The Nigerian Deposit Insurance Corporation Warns Against Cryptocurrencies
Mohammed Umar, the director of research, policy and international relations at the NDIC, has outlined the risks it perceives are associated with trading cryptocurrencies, in addition to emphasizing that regulators do not provide insurance covering the risks associated with trading virtual currencies not issued by the Central Bank of Nigeria (CBN).
Speaking at an annual workshop for finance correspondents on “financial disruption of digital currency and it’s consequences on the banking and deposit insurance system,” Mr. Umar struck a firm tone, stating “The financial regulatory authorities are not playing catch up on the digital currency race in Nigeria. There is no country in the world that allows its citizens to use digital currencies as money not issued by the central bank. No central bank will accept digital currency as a substitute for its national currency or part of its monetary system, when it is not able to control it. Nigerians must understand that adequate notice has been issued by all financial sector regulatory authorities, namely Central Bank of Nigeria, CBN and Nigerian Deposit Insurance Corporation, NDIC, to warn Nigerians who want to trade in bitcoins as gamblers.”
Mr. Umar also stated that an inter-agency committee including representatives from the NDIC, Ministry of Justice, Nigeria Police, Department State Security, Economic and Financial Crimes Commission, and other state institutions, has been established to monitor and ”sanitize the system.” Mr. Umar concluded by stating “If you can buy a bitcoin, nobody will stop you. It is at your own risk. A bitcoin is not covered by the CBN rules, and NDIC will not insure it. We have consistently warned Nigerians that anyone who trades in bitcoin does so at his own risk.”

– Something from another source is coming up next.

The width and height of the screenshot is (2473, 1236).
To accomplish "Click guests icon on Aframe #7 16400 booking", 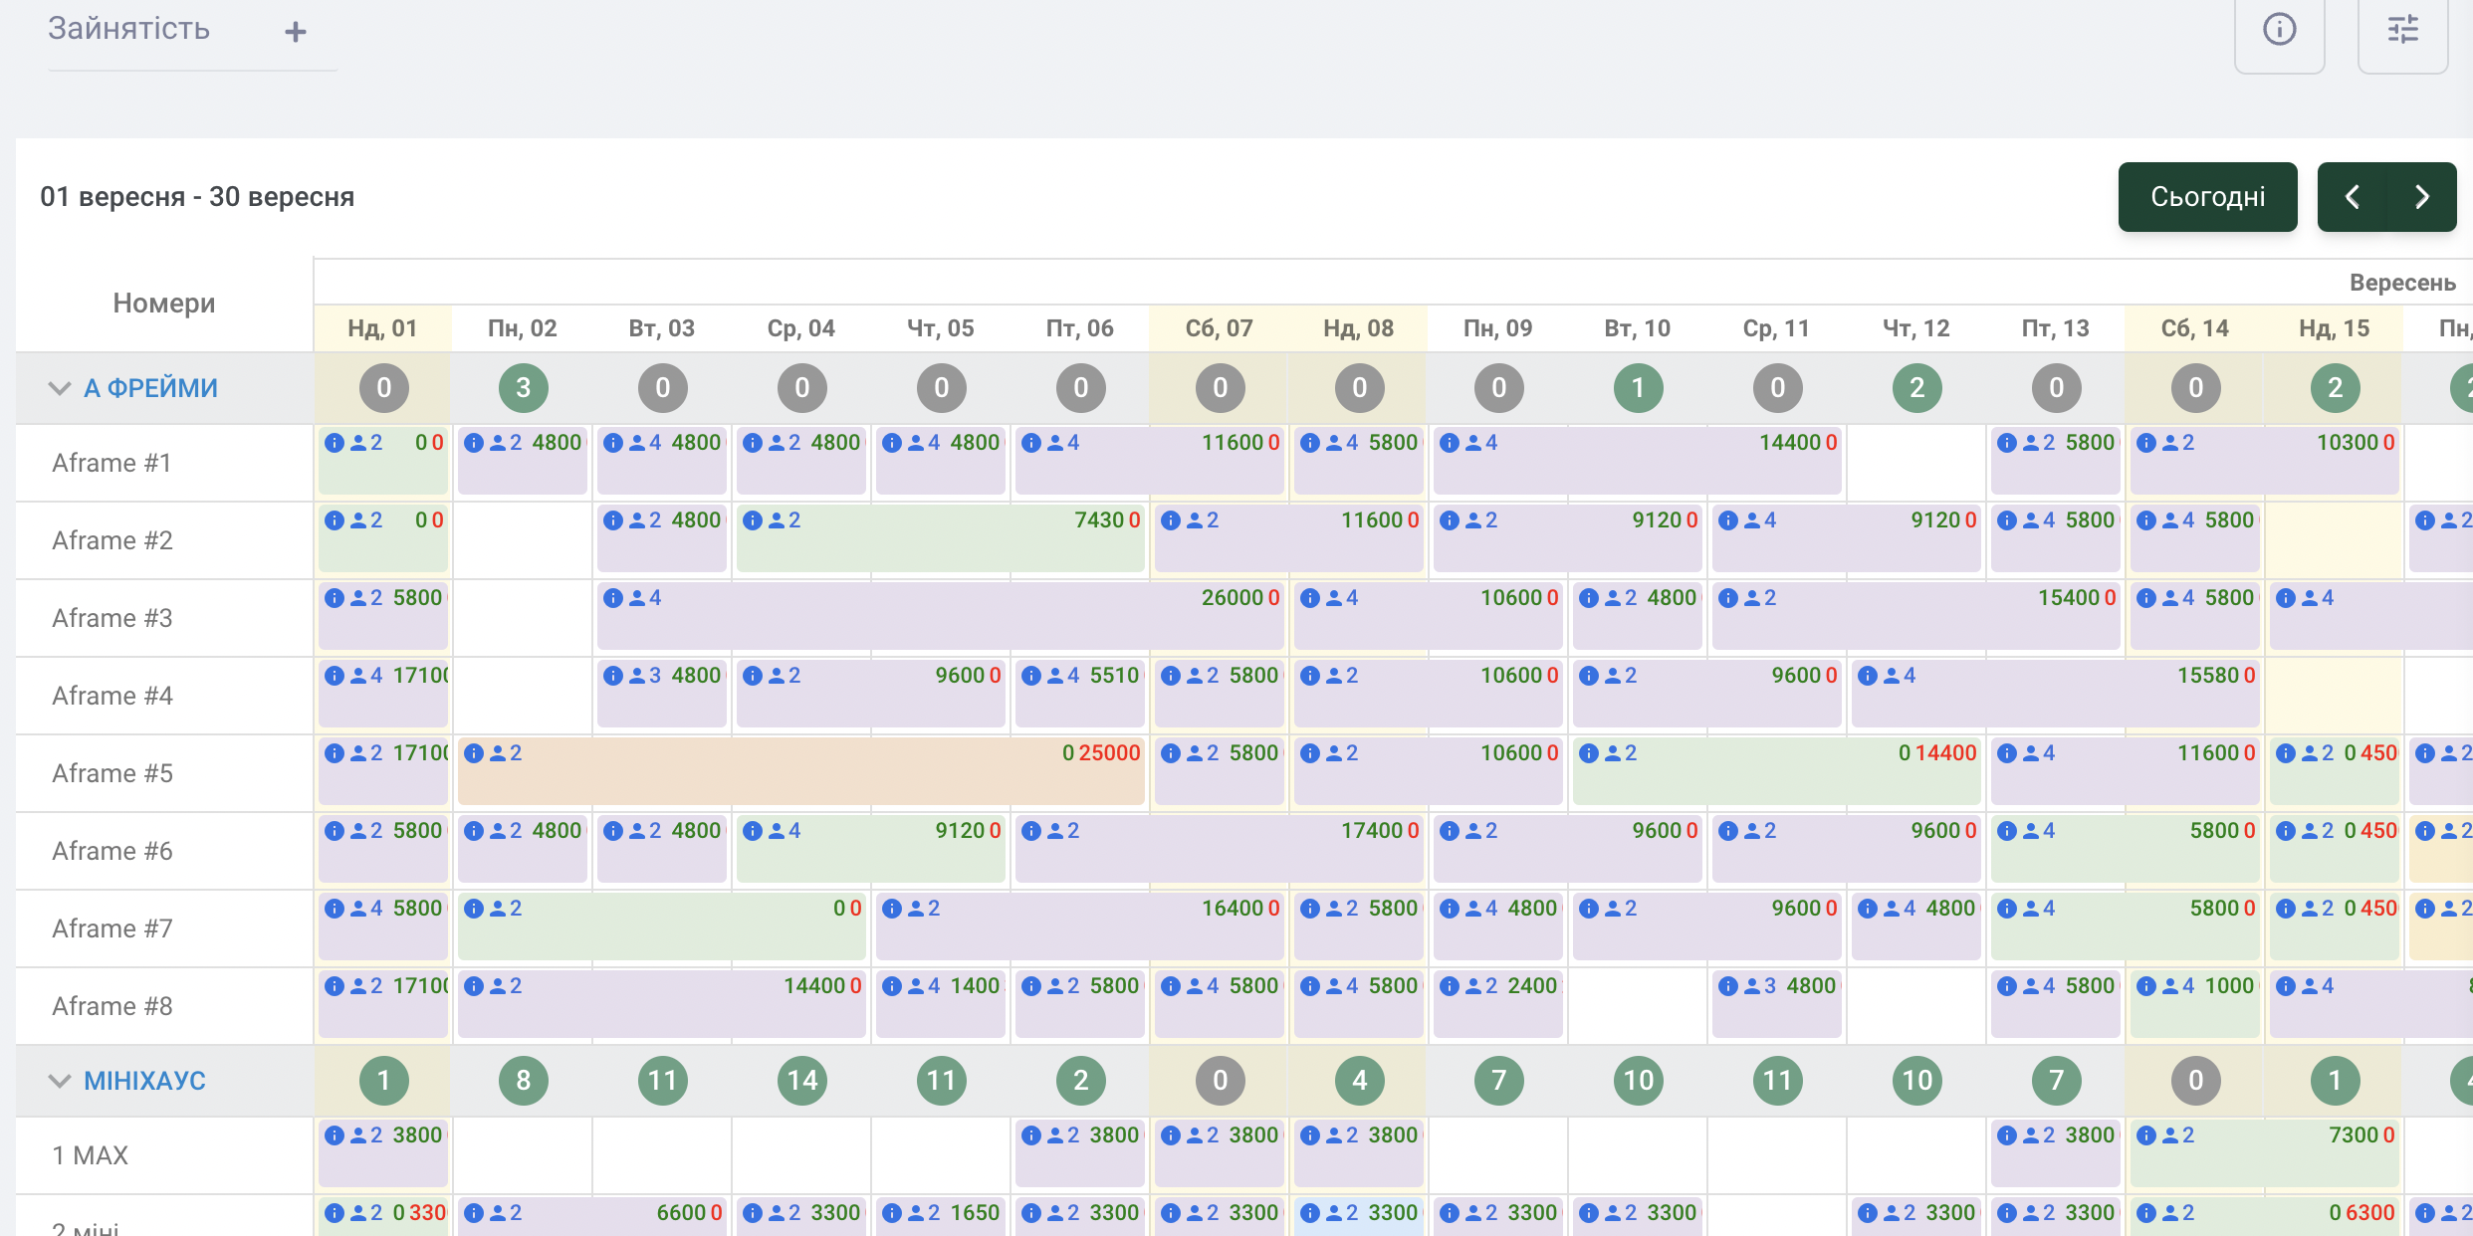I will (x=916, y=909).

“Digital currency is for gamblers” – NDIC Chief, Dr. Sabo Katata
Speaking at the workshop, the Deputy Director of Research, Policy and International Relations (RPIR) of the NDIC, Dr. Sabo Katata, likened cryptocurrency trading to gambling. Dr. Katata stated “Digital currency is for gamblers. If you want to invest in bitcoins you can go ahead, for that is what you are. If you want to buy bitcoins you can, but your are doing so at your own risk. The regulators will not come and protect you.”
Dr. Katata presented a paper entitled “Financial Disruption of Digital Currency and it’s Consequences on the Banking System and Deposit Insurance System” during the event, emphasizing many of the risks associated with the virtual currency markets. His colleague, the Director of the RPIR, Mr. Mohammed Umar Yayangida, also spoke at the event, stressing the lack of power that the NDIC and the Central Bank of Nigeria have with regards to exercising control over cryptocurrencies.
Mr’s Yayangida’s remarks echo those made earlier this year by the Deputy Director of the Central Bank of Nigeria’s Banking and Payments System, Mr. Musa Itopa-Jimoh. Speaking at a breakfast meeting organized by the Chartered Institute of Bankers in Nigeria, Mr. Musa Itopa-Jimoh emphasized the limited influence that the Central Bank of Nigeria can exert over the cryptocurrency markets, stating “Central bank cannot control or regulate bitcoin. Central bank cannot control or regulate blockchain. Just the same way no one is going to control or regulate the Internet. We don’t own it.”